Attack #1– hit the DTCC hard. By doing a dividend split the DTCC is going to be handed a limited number of shares (they’ll get theirs after CS distributes shares to insiders and DRS accounts). This puts serious pressure on the DTCC because there’s going to be a ton of people expecting stocks to show up in their account and the DTCC is going to have to find them. (There have been a lot of posts focusing on this scenario— but not on the second prong of the attack.)
Attack #2– Forcing price action that will trigger margin calls and liquidations. The last 18 months price actions have shown the SHF have price ceilings where margin calls would be triggered. In January ‘21 it looks like it was $500. By March ‘21 it had come down to $350. Their efforts to kick the can and to live to fight one more day have increased their debt, their fees and interest, and have lowered their margin threshold. There was some speculative DD recently that suggested the line may lie to under $200 and may be as low as $150.
Every time a stock splits the price begins to climb again. So this move is going to result in prices rising— and they won’t have to rise much to begin to trigger margins. If the stock is at $120 on July 18 it will start trading at $30 a share. Juicy right? But that $30 is really 4 for $120. A rise in price to $50 a share is equivalent to $200. And when it hits $75, it’s $300.
And this isn’t even considering the effect this will have on options and the ramp that’s going to push prices up. Hedgies are fukd.

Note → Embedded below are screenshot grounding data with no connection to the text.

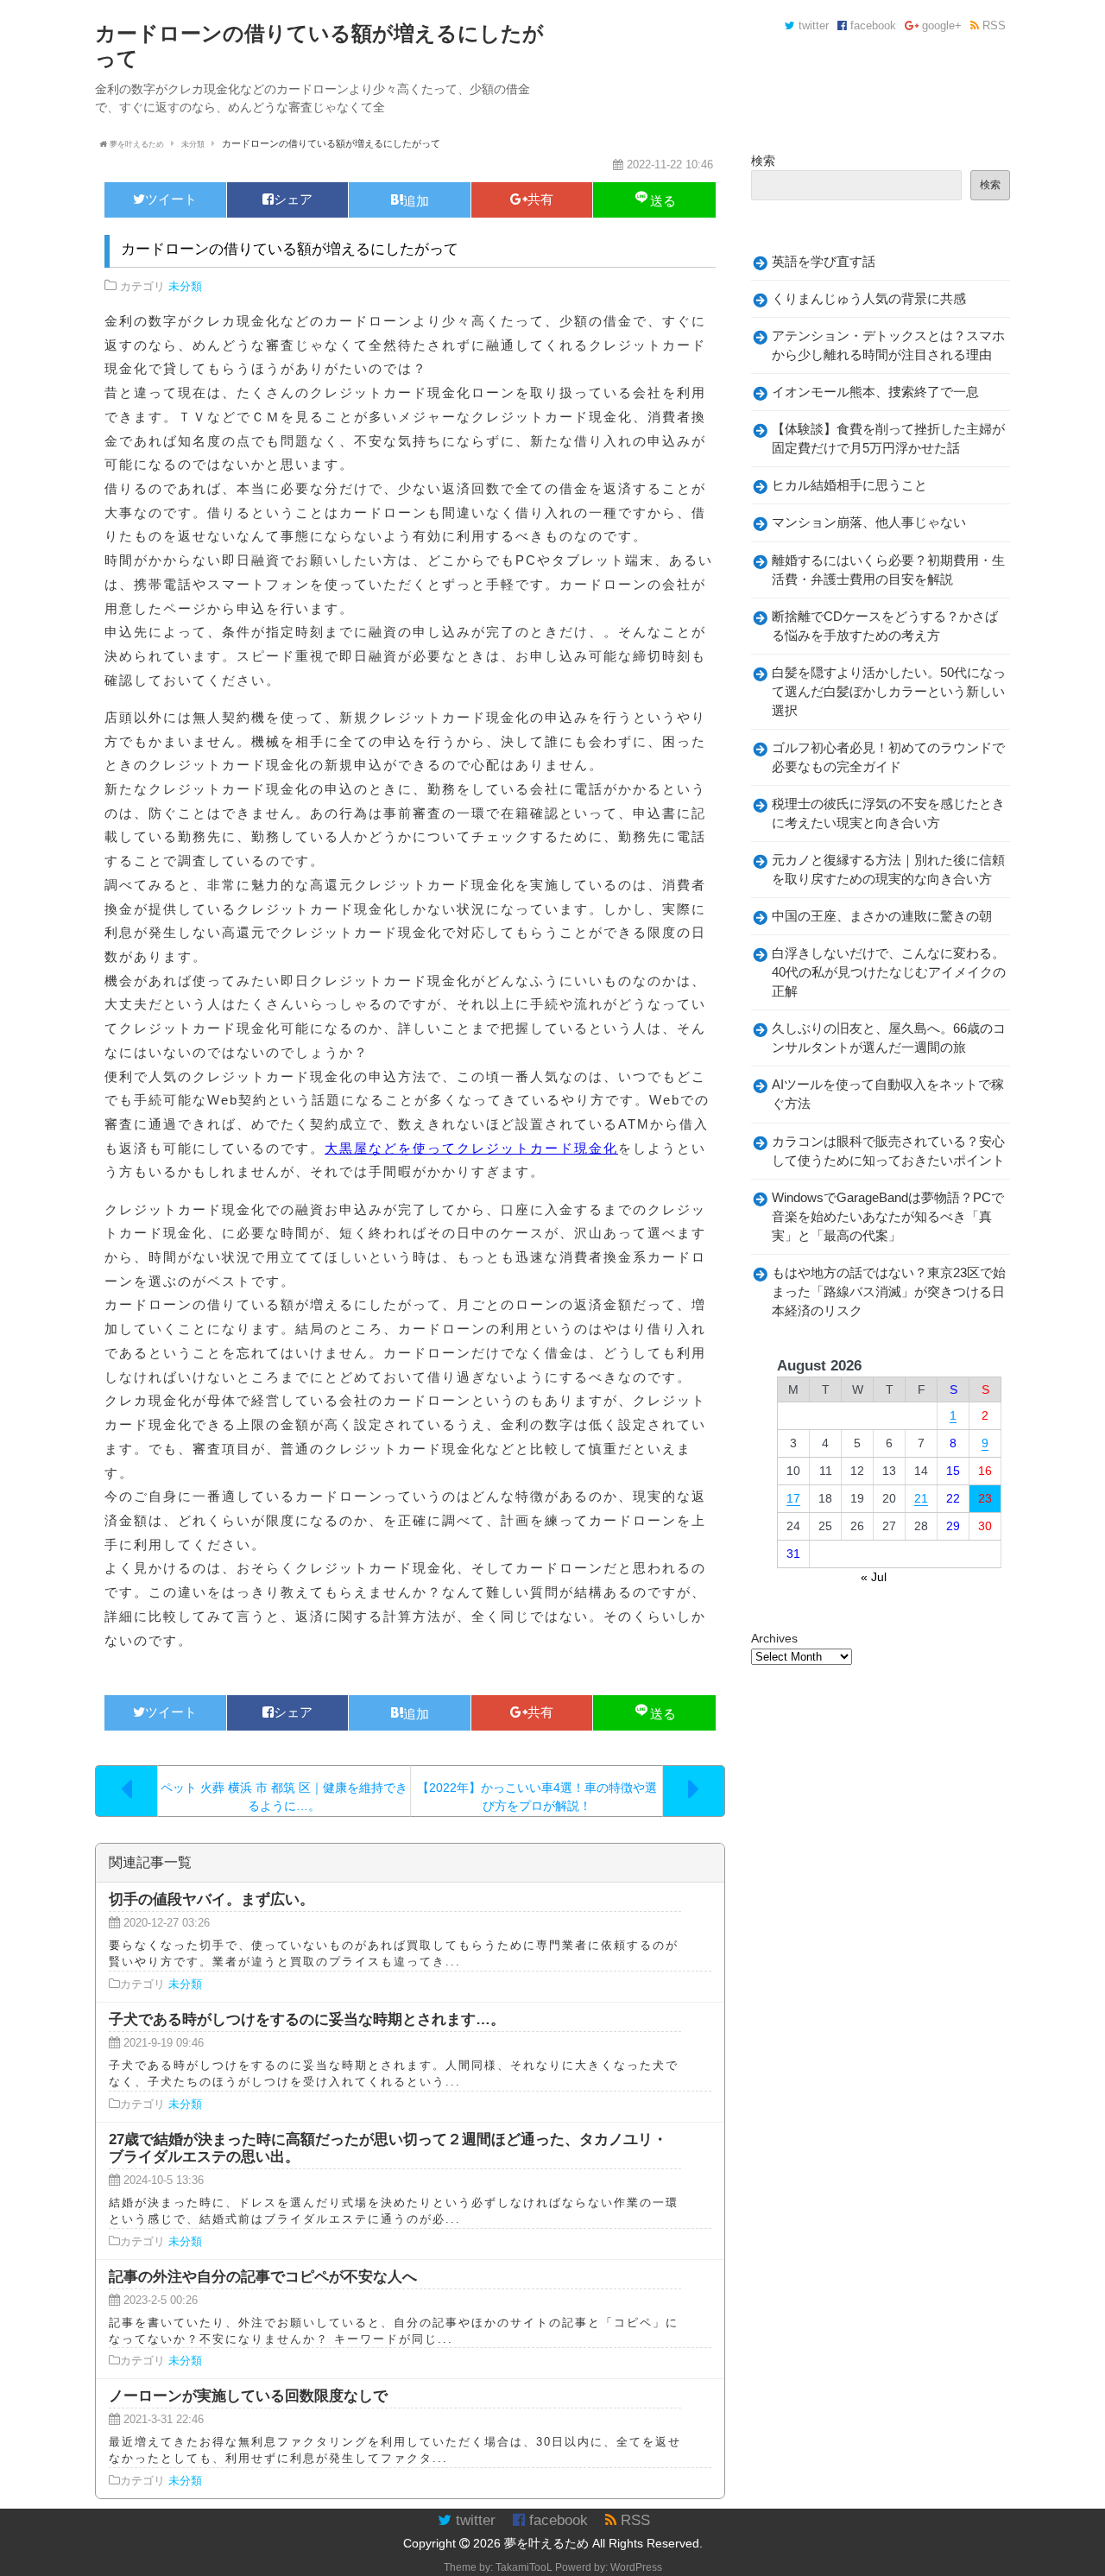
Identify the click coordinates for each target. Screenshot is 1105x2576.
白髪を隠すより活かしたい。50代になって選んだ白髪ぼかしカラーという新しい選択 (889, 692)
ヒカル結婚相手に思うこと (849, 485)
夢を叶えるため (546, 2543)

I know there is concern that the system will somehow cheat and screw apes. I think though this move puts multiple pressure points on different parties such that their options are going to be limited. Hedgies need the price to stay low. The DTCC needs to buy shares. Two of our biggest enemies have just been pitted against each other. Both are fukd bcs my price to sell has lots of numbers in it.
So genius move RC! Hit the DTCC and hit SHF! Buckle up!

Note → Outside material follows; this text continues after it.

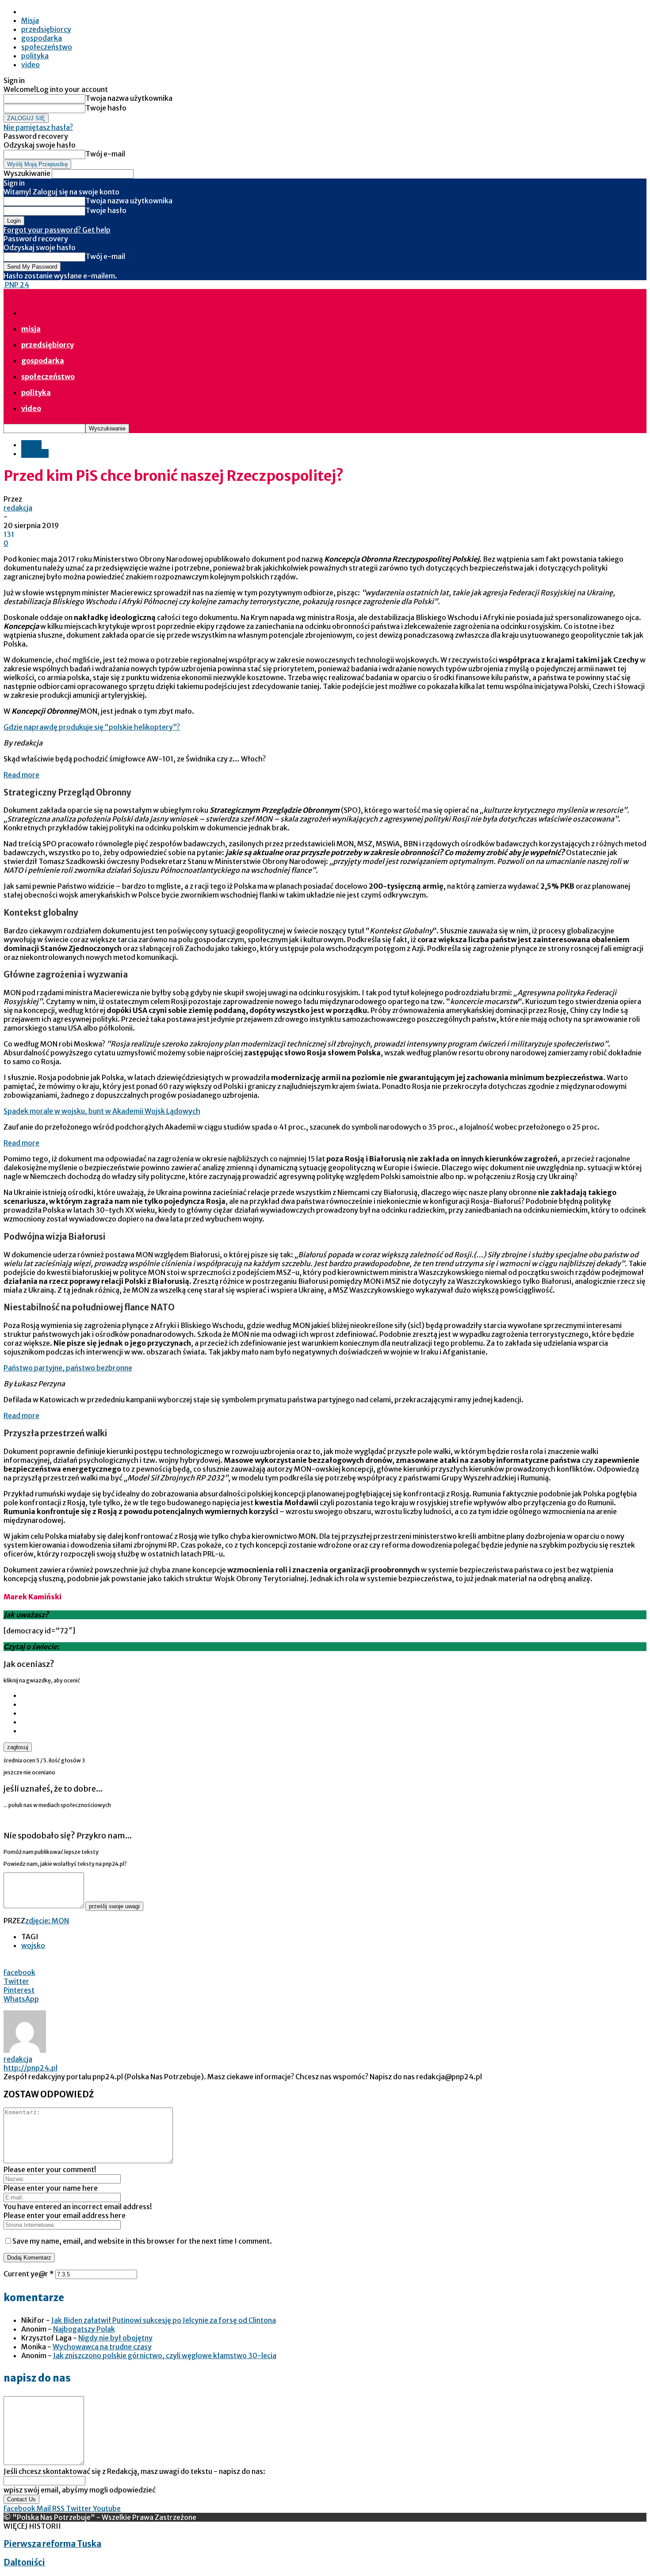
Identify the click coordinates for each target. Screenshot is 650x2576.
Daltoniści (24, 2562)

TLDR- the dividend split attacks the DTCC by forcing them to close shorts/buy shares since they won’t receive enough from CS to distribute to the brokerages AND attacks the Hedgies by creating upward price pressure that will trigger margin calls and then liquidations.
I literally cannot wait for you idiots to be left holding the bag on this. I can only wish my balls were getting worked as well as you are with all this bullshit.
Why are the shares for a "dying brick and mortar" company hovering between $128 - $130 today?
A classic pump and dump scheme pulled out in the open couple with massive short interest.
That should not be your question. Your question should be asked after you expand your chart let’s say a year.
What you will see is a long term unwinding of shorts.
How do you explain sinister Hedge Funds such as Melvin Capital going bankrupt due to their short positions in GME, if this is a classic pump & dump? How do you explain cabal behemoth's such as Citadel saying that "Melvin Capital and Gabe Plotkin are some of the greatest traders of our time", yet 6 months later Melvin goes bankrupt due to their GME short positions, just as those on SuperStonk predicted?
News flash, GME already pumped and dumped early last year. And somehow a "dying brick & mortar" is still trading at $120+ per share. I wonder if that has anything to do with a loyal base investing in GME, Ryan Cohen turning the company around in positive ways (i.e. kicking Cabal members off the board), and the shorts never closed?
Why has the Cabal Mainstream Media been telling normies for the last 18 months that GME is a failure, to sell your shares, and that the company will die? We know the Cabal Media lies about everything. Are they all of a sudden telling the truth on GME?